The problem itself: $a_n = (\frac{2n^2-2}{2n^2+3})^n$

I know that $(1\pm\frac{\alpha}{n})^n=e^\alpha$, I was trying to use this to solve the problem, but I only got this far:

$a_n=(\frac{1-\frac{1}{n^2}}{1+\frac{3}{2n^2}})^n$ from here i could not figure out where to go.

I tried to exponentiate the denominator (the top part) to $\frac{1}{n}$ but that did not get me further. It looked like this: $((1-\frac{1}{n^2})^{n^2})^{1/n}=(e^1)^{1/n}$

No idea what to do, where should I start? I don't even know how to call this type of sequence. Don't know what to search.

Thanks for your time!

EDIT: In the [example where it is solved] the teacher uses order principle to do it. But i do not understand this.

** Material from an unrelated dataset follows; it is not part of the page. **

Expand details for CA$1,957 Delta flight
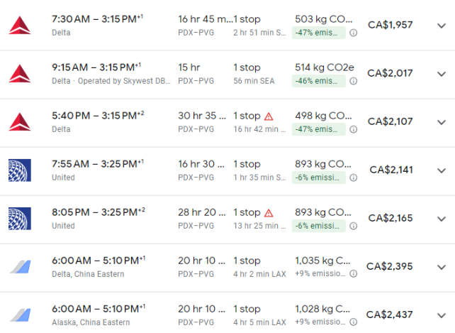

EDIT2: Found a possible solution, it it right?

$a_n=(\frac{1-\frac{1}{n^2}}{1+\frac{3/2}{n^2}})^n=(\frac{e^{-1}}{e^{3/2}})^{1/n}=(e^{5/2})^0=1$

Answer 1

All the answers here, as well as teacher's solution mentioned in OP, make use of the definition of the number $e.$ An elementary solution can be based on the Bernoulli inequality (proved easily by induction) $$(1+x)^n\ge 1+nx,\quad x\ge -1$$ We have $$1\ge \left ({2n^2-2\over 2n^2+3}\right )^n=\left (1-{5\over 2n^2+3}\right )^n\\ \ge 1-{5n\over 2n^2+3}\ge 1-{5\over 2n}$$ By the squeeze theorem the limit is equal $1.$

Answer 2

Using the notable limit

$$\lim_{n \to \infty} \left(1 + \frac{a}{n}\right)^n = e^a $$

we have

$$\left(\frac{2n^2-2}{2n^2+3}\right)^n=\left[\left(1+\frac{-5}{(n^2+3)}\right)^{(n^2+3)}\right]^{\frac n{(n^2+3)}}\to (e^{-5})^0=1$$

Answer 3

$\lim \frac{2 n^2-2}{2 n^2+3}$=1

Proof:

Do a limit expansion at $n=\infty$. This is $1-\frac{5}{2 n^2}+\frac{15}{4 n^4}+O{(n^{-5})}$.

Intermediate step: $\frac{2 n^2-2}{2 n^2+3}=1-\frac{5}{3+2n^2}$. For larger $n$ the denominator addition 3 is small. The next correction is easily calculated. This might too be computed with the Mathematica built-in: Series[(2 n^2-2)/(2 n^2+3),{n,Infinity,4}].

Answer 4

Thanks to everyone. Based on your solutions I've found 2 solutions that I understand:

First:

$$\frac{e^{n \cdot \ln(1+\frac{-1}{n^2})}}{e^{n \cdot \ln(\frac{1+3/2}{n^2})}}=\frac{e^{n \cdot \ln(1)}}{e^{n \cdot \ln(1)}}=e^0=1$$

Second:

$$a_n=\left(\frac{1+\frac{-1}{n^2}}{1+\frac{3/2}{n^2}}\right)^{n^2 \cdot 1/n} =\left(\frac{e^{-1}}{e^{3/2}}\right)^{1/n}=(e^{5/2})^0=1$$

I'm not sure if these are mathematically correct, feel free to edit. Although it seems like they do the job. Thanks for everyone.